* EXERCISE DETAILS *
Once the line holding "Employment (34, 2278)" is written out, stop; begin at the first line of the material below and retype exactly, dropping pictures.

* DATA PROVIDED *

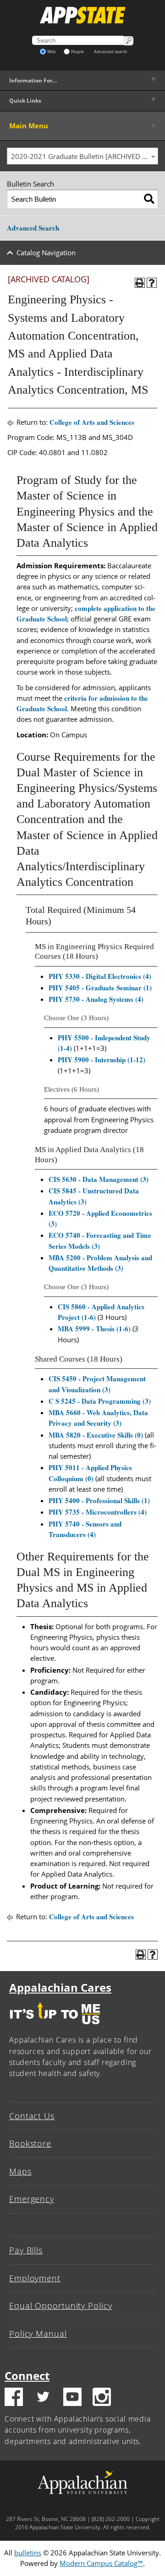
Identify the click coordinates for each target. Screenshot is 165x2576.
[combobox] (82, 156)
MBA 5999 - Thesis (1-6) (94, 1329)
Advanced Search (33, 228)
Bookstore (30, 2143)
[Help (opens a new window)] (152, 283)
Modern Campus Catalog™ (101, 2563)
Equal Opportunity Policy (60, 2305)
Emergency (31, 2198)
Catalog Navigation (46, 252)
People (77, 52)
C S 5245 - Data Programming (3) (100, 1401)
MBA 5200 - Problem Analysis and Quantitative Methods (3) (100, 1262)
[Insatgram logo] (102, 2398)
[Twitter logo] (43, 2398)
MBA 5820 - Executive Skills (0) (96, 1435)
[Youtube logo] (72, 2398)
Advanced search (110, 52)
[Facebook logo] (14, 2398)
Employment (34, 2278)
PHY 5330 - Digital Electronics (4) (100, 976)
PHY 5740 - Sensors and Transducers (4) (85, 1529)
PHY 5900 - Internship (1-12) (101, 1060)
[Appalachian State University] (82, 15)
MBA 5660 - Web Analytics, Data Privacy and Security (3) (98, 1417)
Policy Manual (38, 2333)
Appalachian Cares (60, 1987)
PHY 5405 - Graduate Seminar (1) (100, 988)
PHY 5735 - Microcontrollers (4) (98, 1512)
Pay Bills (26, 2250)
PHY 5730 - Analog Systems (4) (96, 999)
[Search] (149, 199)
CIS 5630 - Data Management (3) (98, 1179)
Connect (27, 2375)
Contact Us (32, 2115)
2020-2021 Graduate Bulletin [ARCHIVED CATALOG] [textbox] (84, 156)
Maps (20, 2171)
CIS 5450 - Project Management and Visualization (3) (97, 1383)
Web (51, 52)
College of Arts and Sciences (92, 422)
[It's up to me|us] (55, 2026)
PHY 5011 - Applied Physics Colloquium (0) (90, 1472)
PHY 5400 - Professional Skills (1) (99, 1500)
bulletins (27, 2552)
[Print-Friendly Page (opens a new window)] (140, 283)
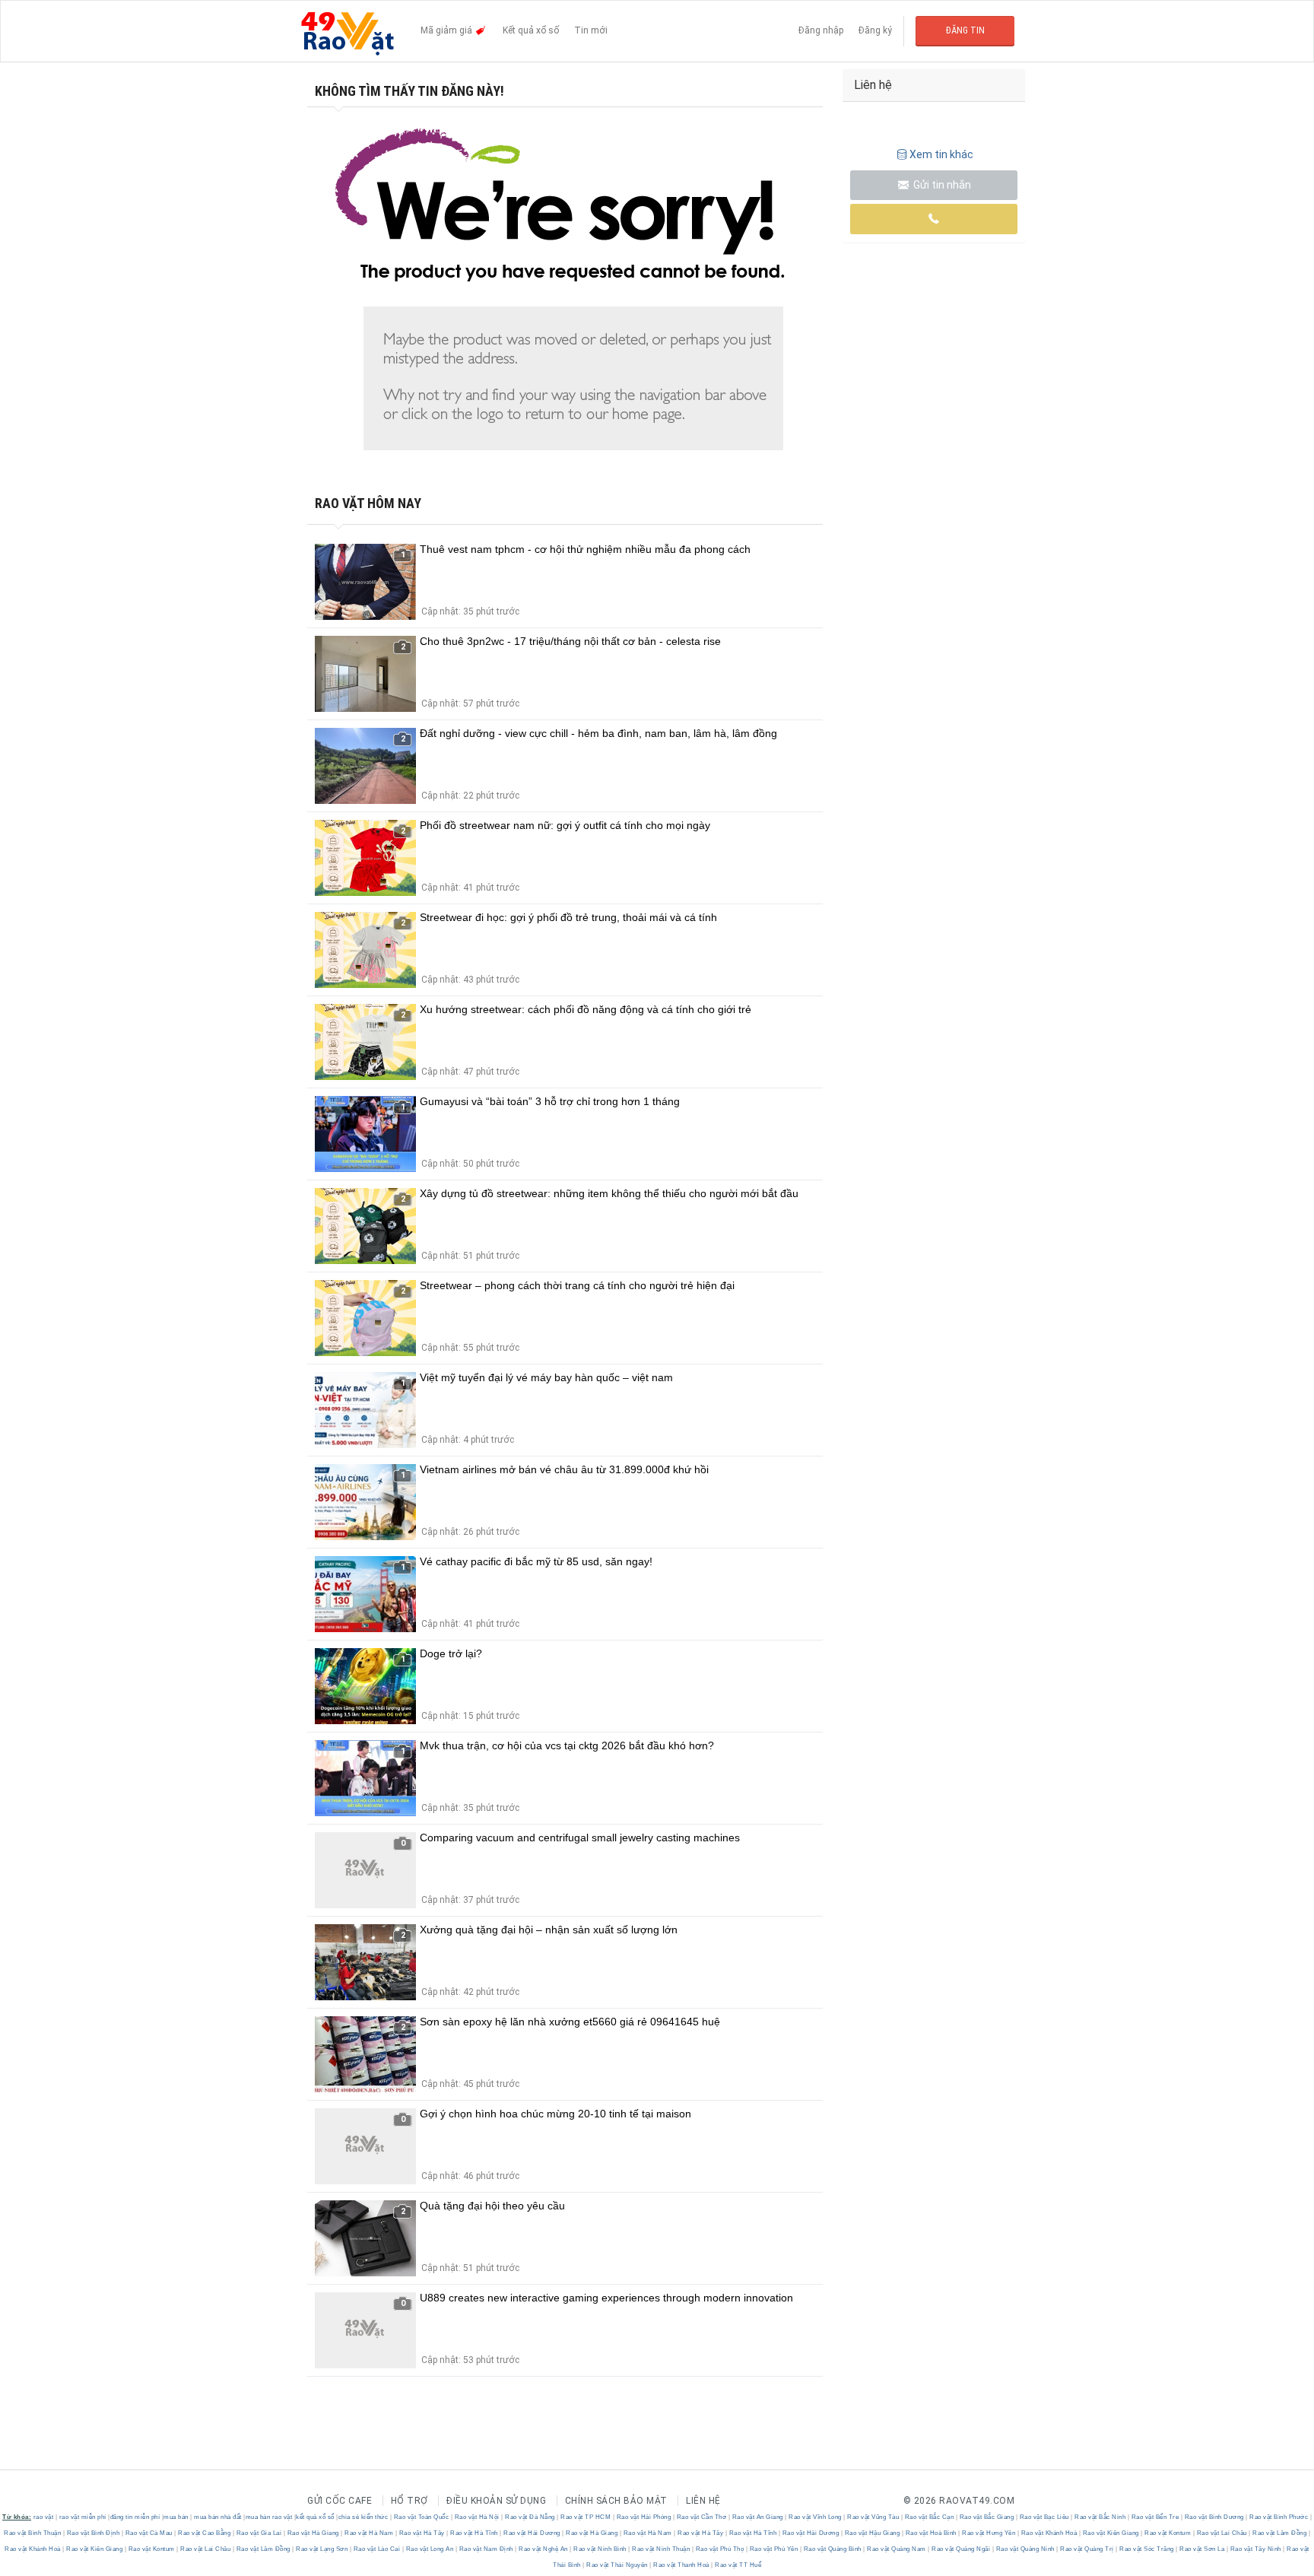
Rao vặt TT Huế (737, 2565)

* SOLUTION BELOW *
Identify the click coordinates for each target. Screenshot is 165x2576.
[combobox] (82, 156)
MBA 5999 - Thesis (1-6) (94, 1329)
Advanced Search (33, 228)
Bookstore (30, 2143)
[Help (opens a new window)] (152, 283)
Modern Campus Catalog™ (101, 2563)
Equal Opportunity Policy (60, 2305)
Emergency (31, 2198)
Catalog Navigation (46, 252)
People (77, 52)
C S 5245 - Data Programming (3) (100, 1401)
MBA 5200 - Problem Analysis and Quantitative Methods (3) (100, 1262)
[Insatgram logo] (102, 2398)
[Twitter logo] (43, 2398)
MBA 5820 - Executive Skills (0) (96, 1435)
[Youtube logo] (72, 2398)
Advanced search (110, 52)
[Facebook logo] (14, 2398)
Employment (34, 2278)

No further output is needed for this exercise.